┌─ Extract

Scientists knew that TRPM8 begins to activate when temperatures dip below about 79 degrees Fahrenheit. Yet despite years of effort, researchers had been unable to capture its exact molecular structure while responding to cold.

Most imaging methods also rely on proteins being locked in a single, stable structure to visualize them - limiting scientists' ability to see fluid, intermediate structures as a protein changes shape. Yet TRPM8, which is normally embedded in the membrane of nerve cells, tended to fall apart when isolated.

Julius' and Cheng's teams solved this by imaging TRPM8 while it was still embedded in membranes that were taken directly from cells.

"We realized that the protein is particularly sensitive to how you handle it. Keeping it in the native membrane was what finally let us see what was actually happening," said Kevin Choi, a graduate student at UCSF and co-first author of the study.

Image
A 3D molecular rendering of a TRPM8 protein, shown as a complex, bumpy mass in shades of light blue and grey against a solid white background. In the upper-left corner, the structure appears to be breaking apart or dispersing into small, scattered fragments.
A three-dimensional reconstruction of TRPM8 embedded in a cell membrane. Four TRPM8 proteins are assembled as a functional ion channel. The TRPM8 proteins are shown in light blue and gray, and the cell membrane is shown in translucent gray. Image by Kevin Choi, UCSF

Mapping the effect of cold

To capture TRPM8 as it opened, the team used two complementary techniques: cryo-electron microscopy (cryo-EM), which takes still pictures, and hydrogen-deuterium exchange mass spectrometry (HDX-MS), which is more dynamic.

└─

### Work to complete
1) Rewrite the passage of the TRPM8 excerpt from "Scientists knew that" to "apart when isolated.", changing "nerve cells" to "sensory neurons".
2) According to the TRPM8 excerpt, below about what temperature does TRPM8 begin to activate?
3) Based on the TRPM8 excerpt, why did Julius' and Cheng's teams image TRPM8 while it was still embedded in membranes taken directly from cells?

┌─ Information supplied

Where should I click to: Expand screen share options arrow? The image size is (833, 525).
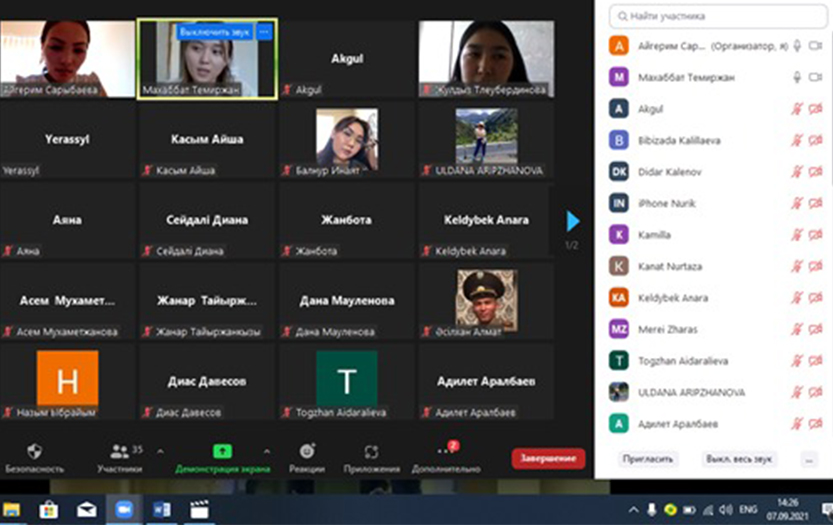pos(266,451)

└─

### Answers for the exercise
1)
Scientists knew that TRPM8 begins to activate when temperatures dip below about 79 degrees Fahrenheit. Yet despite years of effort, researchers had been unable to capture its exact molecular structure while responding to cold.

Most imaging methods also rely on proteins being locked in a single, stable structure to visualize them - limiting scientists' ability to see fluid, intermediate structures as a protein changes shape. Yet TRPM8, which is normally embedded in the membrane of sensory neurons, tended to fall apart when isolated.

2) Below about 79 degrees Fahrenheit.

3) TRPM8 tended to fall apart when isolated, and most imaging methods rely on a protein being locked in a single, stable structure. Keeping the protein in its native membrane finally let the researchers see what was actually happening.